Records from a data collection:
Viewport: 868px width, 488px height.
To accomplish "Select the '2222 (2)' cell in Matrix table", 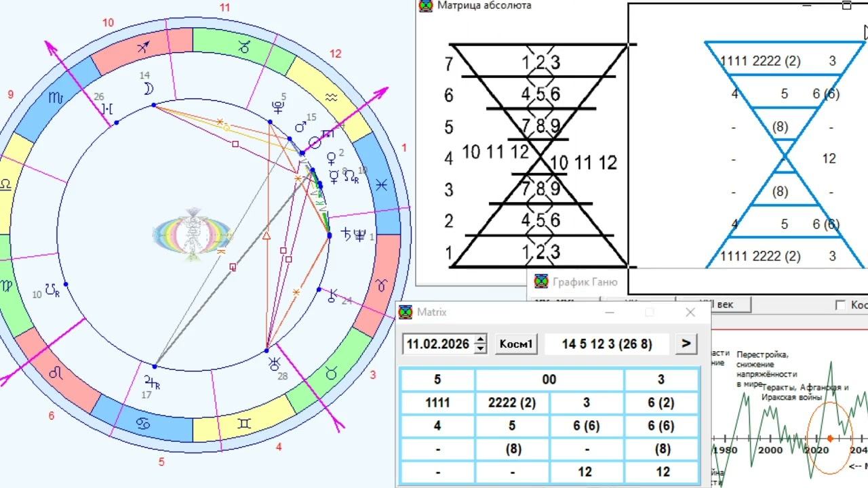I will tap(512, 403).
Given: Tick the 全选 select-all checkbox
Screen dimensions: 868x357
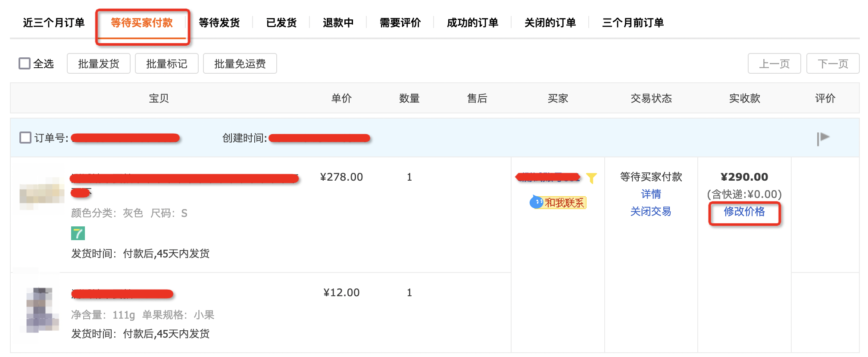Looking at the screenshot, I should point(25,64).
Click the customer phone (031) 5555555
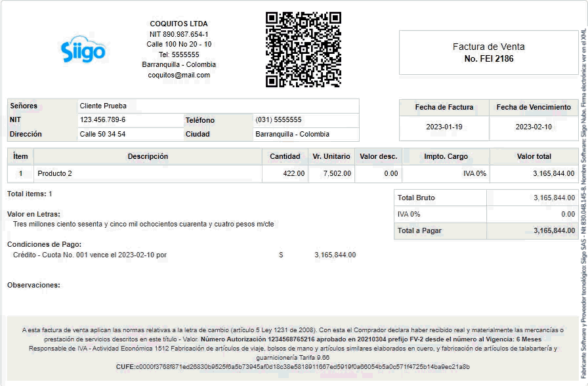This screenshot has width=588, height=386. tap(278, 120)
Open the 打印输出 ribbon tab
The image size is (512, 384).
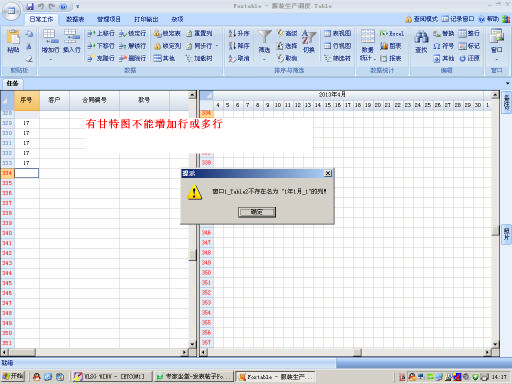146,19
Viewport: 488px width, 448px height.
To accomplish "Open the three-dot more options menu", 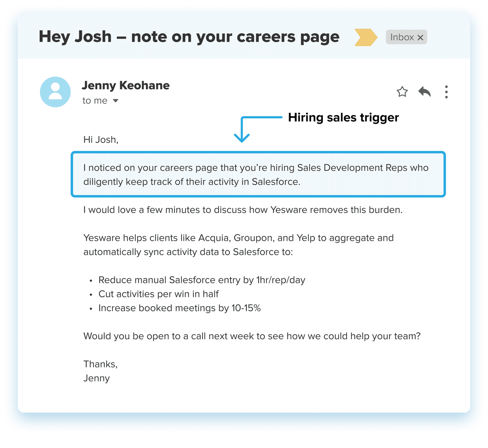I will (446, 92).
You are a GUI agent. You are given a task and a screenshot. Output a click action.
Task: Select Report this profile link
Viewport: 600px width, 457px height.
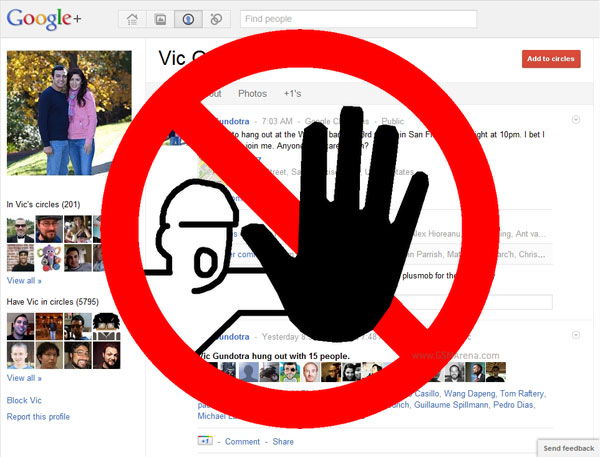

What you will do
Your answer must be the lines from the line containing "You are a GUI" through the final line of the data, written out exactly, both ends included and pictures left out.

Response below
You are a GUI agent. You are given a task and a screenshot. Output a click action.
Task: Select Report this profile link
Viewport: 600px width, 457px height.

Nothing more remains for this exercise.